A startup local sul-africana Teach Me 2 recebeu reconhecimento ao entrar na lista de 'Top 100 Empresas de EdTech' da revista Time World para 2026. Este foi mais um sucesso para a inovação sul-africana no setor de tecnologia.
A Teach Me 2 funciona como uma plataforma de tutoria que conecta alunos a professores qualificados. A empresa realizou mais de um milhão de aulas e atualmente atende mais de 10.000 famílias, oferecendo aulas em uma ampla gama de matérias — do primeiro ano escolar ao nível universitário. Estas aulas podem ser realizadas online ou presencialmente e são individualizadas com o objetivo de aumentar a confiança dos alunos e eliminar lacunas de conhecimento.
Representantes da Teach Me 2 observaram que a inclusão da empresa nos rankings anuais da TIME não apenas testemunha o rápido crescimento do negócio, mas também a capacidade da África do Sul de criar empresas de tecnologia educacional capazes de competir no cenário mundial.

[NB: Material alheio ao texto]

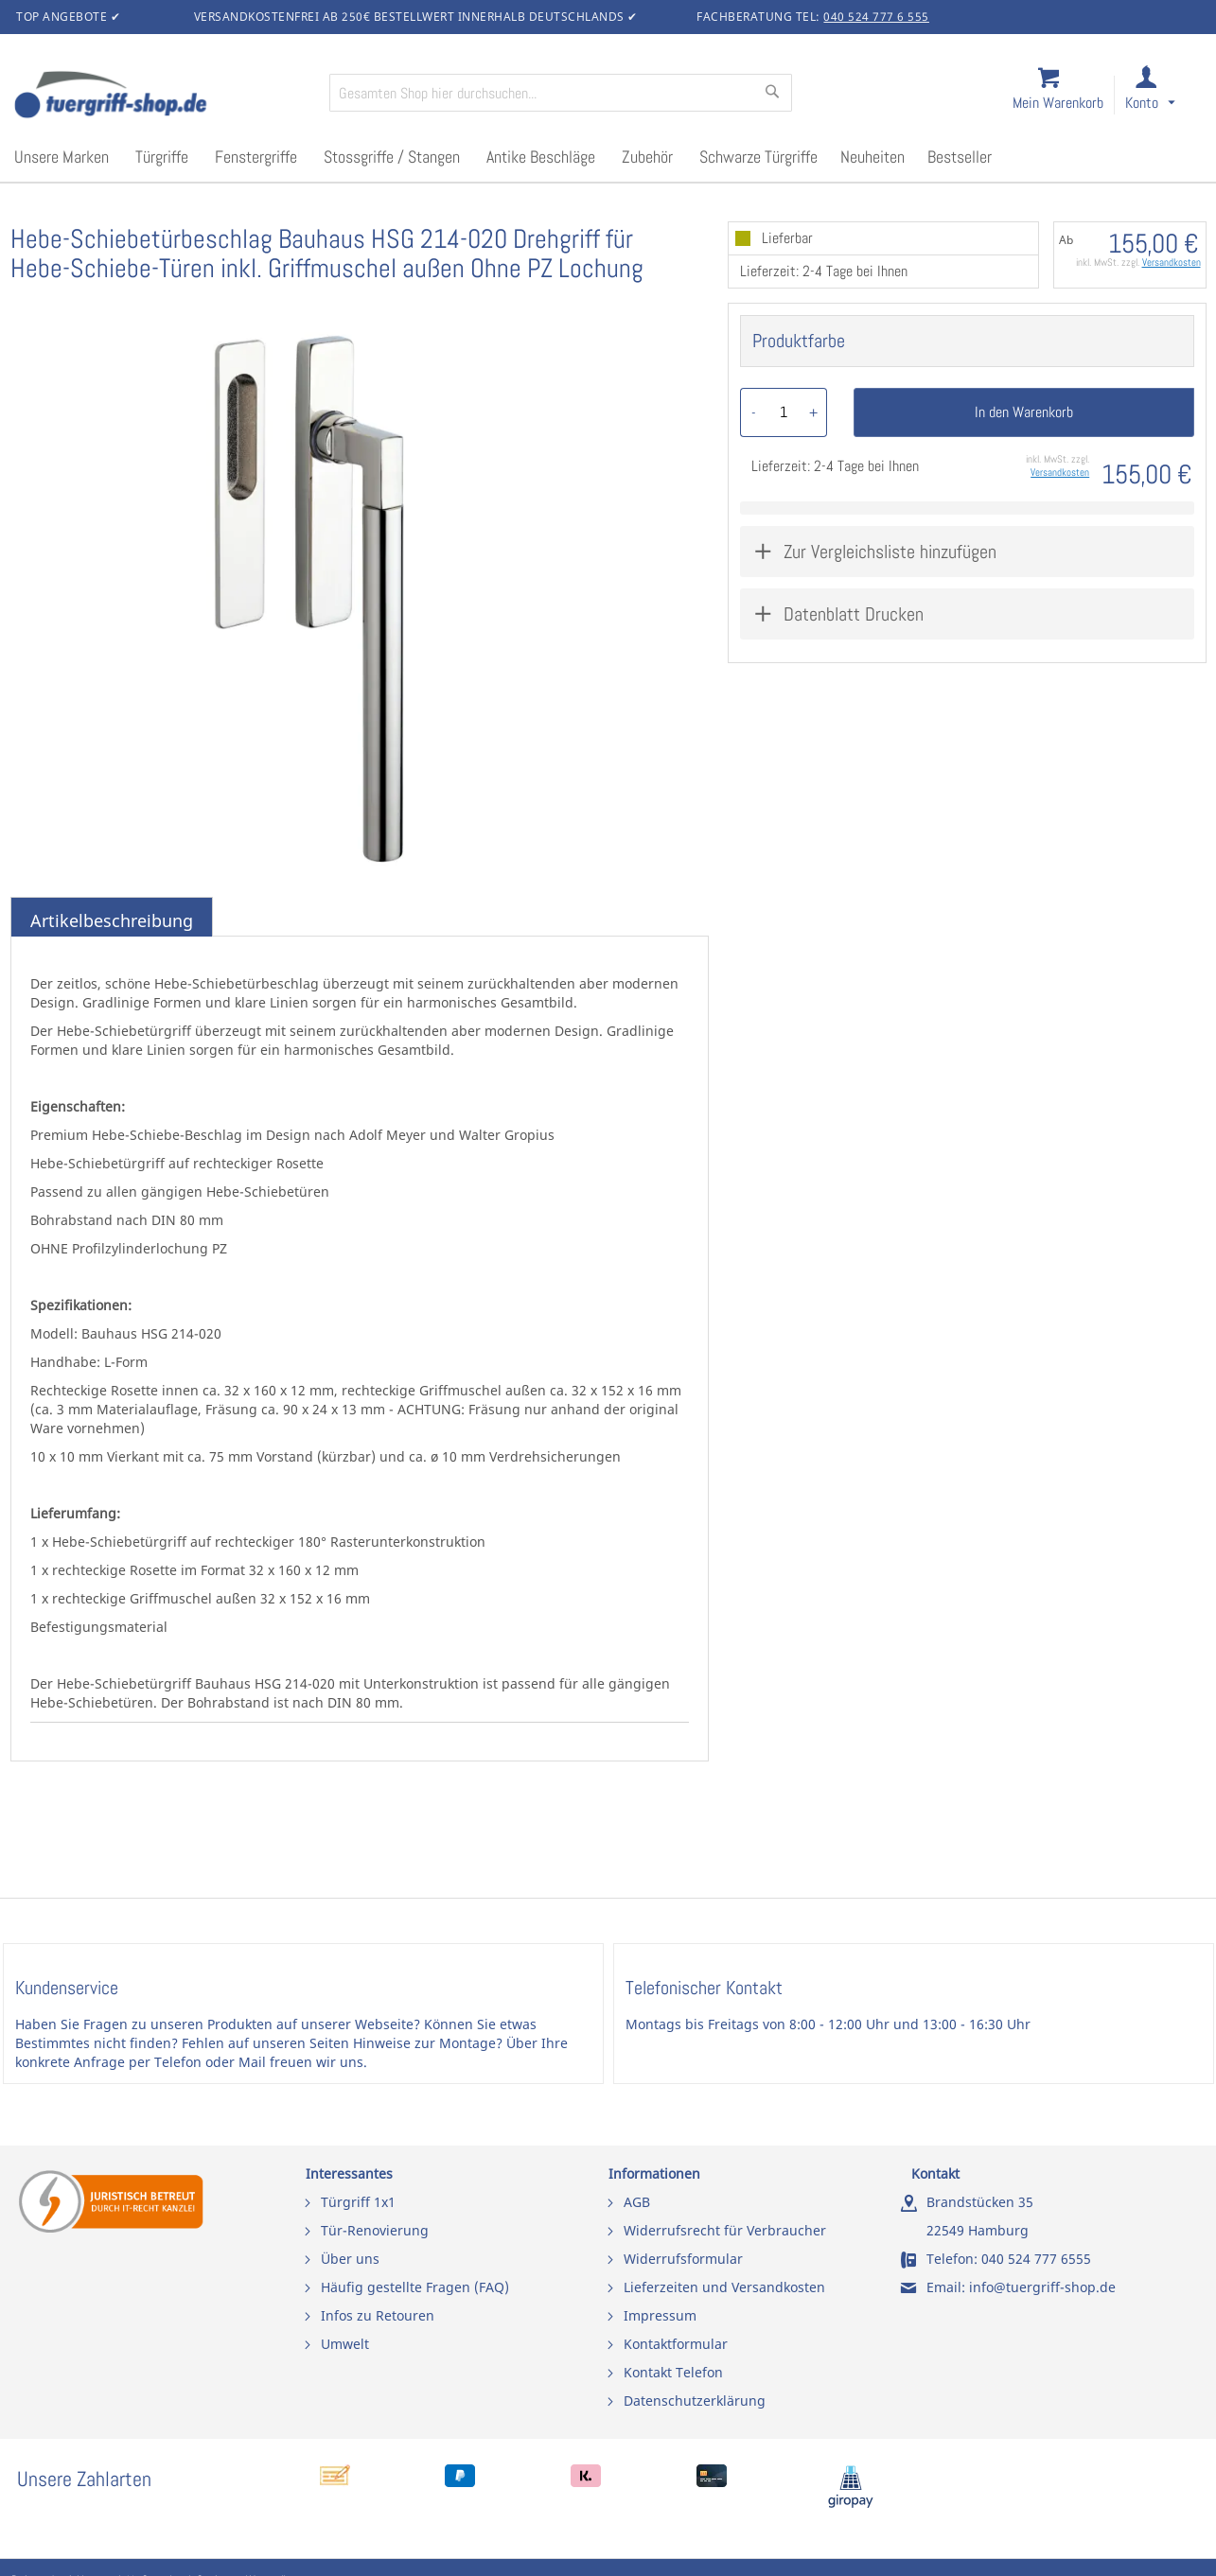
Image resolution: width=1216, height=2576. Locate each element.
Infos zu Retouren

O fundador e CEO Nick Miller afirmou que este reconhecimento deve servir como um sinal encorajador para empreendedores em toda a África do Sul. Ele enfatizou que existem pessoas excepcionais no país capazes de resolver problemas complexos, construir empresas de longo prazo e participar da competição internacional. Miller acrescentou: 'O ambiente nem sempre é simples, mas tecnologias educacionais de importância global podem certamente ser criadas na África do Sul.'
Miller explica a mudança na trajetória de desenvolvimento da Teach Me 2 por duas decisões chave. A primeira foi um investimento significativo em tecnologia por volta de 2017 para melhorar a seleção de tutores, o suporte ao cliente e os resultados de aprendizagem. A segunda foi investir em capacidades confiáveis de tutoria online muito antes da pandemia de COVID-19 estimular a procura por ensino à distância, permitindo que a empresa entrasse no mercado de mais de 50 países.
O foco principal da empresa sempre foi resolver problemas educacionais reais, e não perseguir tendências tecnológicas. Em relação à implementação de inteligência artificial na educação, Miller acredita que ela deve ser usada para melhorar a educação, e não para substituir os tutores. Ele afirma: 'Anos de trabalho no setor de tutoria ensinaram-nos que a aprendizagem eficaz não é apenas acesso à informação. Os alunos também precisam de alguém que possa identificar onde estão com dificuldades, adaptar-se a elas, motivá-los e exigir responsabilidade deles.'
A empresa informou que o reconhecimento internacional é um marco importante, mas o vê mais como um incentivo para o crescimento futuro, mantendo um forte vínculo com a África do Sul.